NORMAS QUE DEBEN OBSERVARSE EN TODOS LOS CULTOS DE LAS HERMANDADES EN NUESTRA PARROQUIA

                                      

–         Cuidar el silencio antes del inicio de cada culto, de forma que en ese previo los que vengan a la iglesia puedan rezar o confesar.

–         Si no se cumple la norma anterior, la parroquia nombrará a una persona encargada para rezar el Santo Rosario.

–         No utilizar la puerta que comunica la capilla del sagrario con la sacristía. La sacristía será visitada únicamente por el hermano mayor y/o diputado de cultos, acólitos y lectores, y por nadie más.

–         El sacerdote procurará estar en la sacristía unos 10 minutos antes del inicio del culto, para atender avisos del hermano mayor y/o diputado de cultos, así como para dar indicaciones a lectores y acólitos.

–         Si hubiera coro, el director del mismo ha de comunicar al sacerdote los cantos con antelación suficiente.

–         Los lectores observarán unidad de gestos al saludar al altar.

–         Los acólitos no acudirán con calzado deportivo.
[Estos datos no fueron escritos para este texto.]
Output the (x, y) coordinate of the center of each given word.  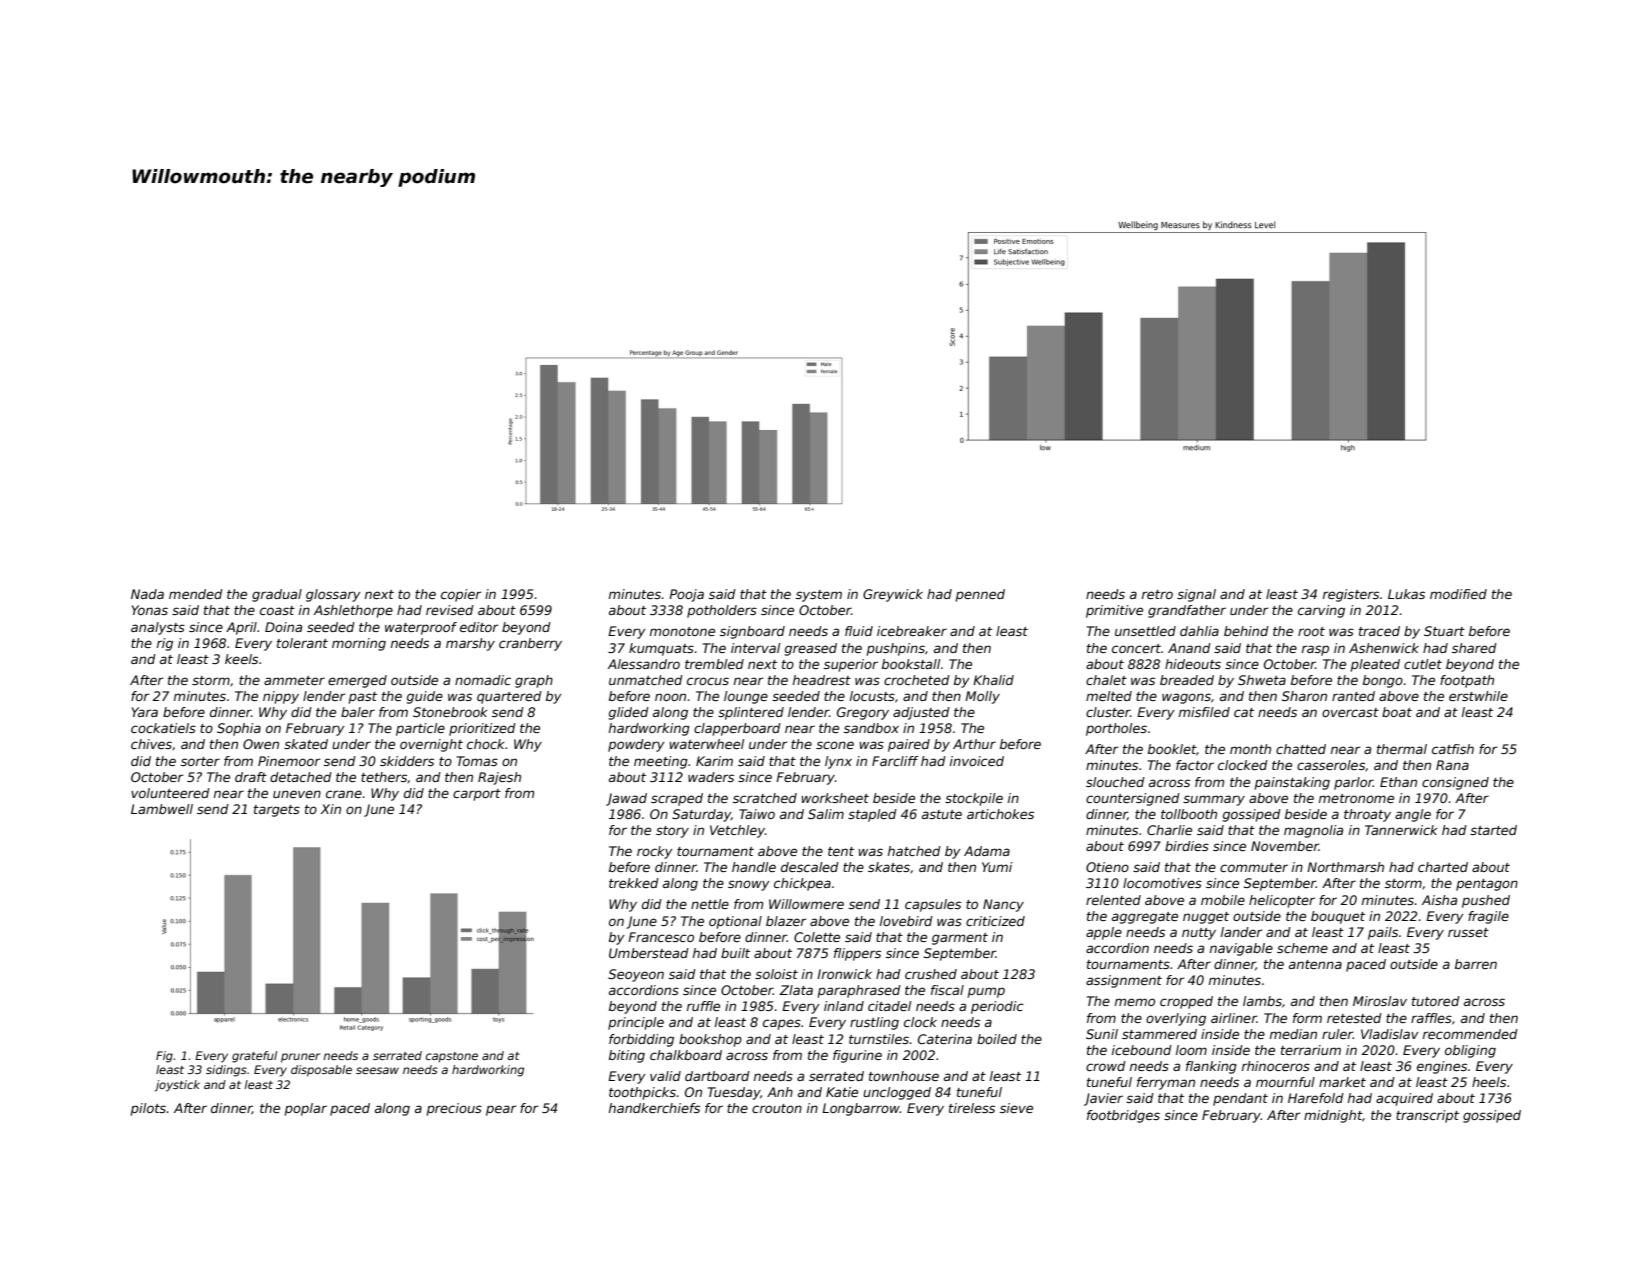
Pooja (686, 595)
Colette (817, 937)
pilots (148, 1109)
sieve (1016, 1108)
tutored (1436, 1001)
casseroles (1331, 765)
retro (1157, 594)
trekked (634, 883)
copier (461, 595)
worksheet (835, 798)
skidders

–         Se observará silencio y devoción durante la duración de los cultos, incidiendo de modo especial en la consagración (donde hay que estar de rodillas siempre que la salud o la edad no lo impidan) y en la comunión (dando gracias en silencio)

–         En este sentido, el hermano mayor y/o el diputado de cultos se hacen responsables de mantener el debido ambiente de silencio y recogimiento

–         Se cuidará el respeto a la libertad personal a la hora de recibir la comunión de las tres formas que permite la liturgia: de pié en la boca, de pié en la mano, y de rodillas en el reclinatorio. Los que comulgaren en la mano han de hacerlo siempre delante del ministro que les de la comunión. Es conveniente ir orientando la comunión en el reclinatorio, que es la forma más reverente de todas.

–         Las personas que por vivir en situaciones irregulares de pecado grave (divorciados vueltos a casar por lo civil, o parejas de novios que viven juntos) ya advertidas en privado por el sacerdote de la imposibilidad de recibir la comunión, han de acatar la advertencia por el bien de sus almas.

–         Al finalizar el culto, debe procurarse desalojar la iglesia con  recogimiento y silencio; sobre todo evitar tertulias por los pasillos de la misma y bajo ninguna circunstancia delante del Sagrario.

–         Al finalizar el culto, se observará la misma norma respecto a la sacristía que debe conservar su dimensión de lugar de oración y de consultas breves y concretas.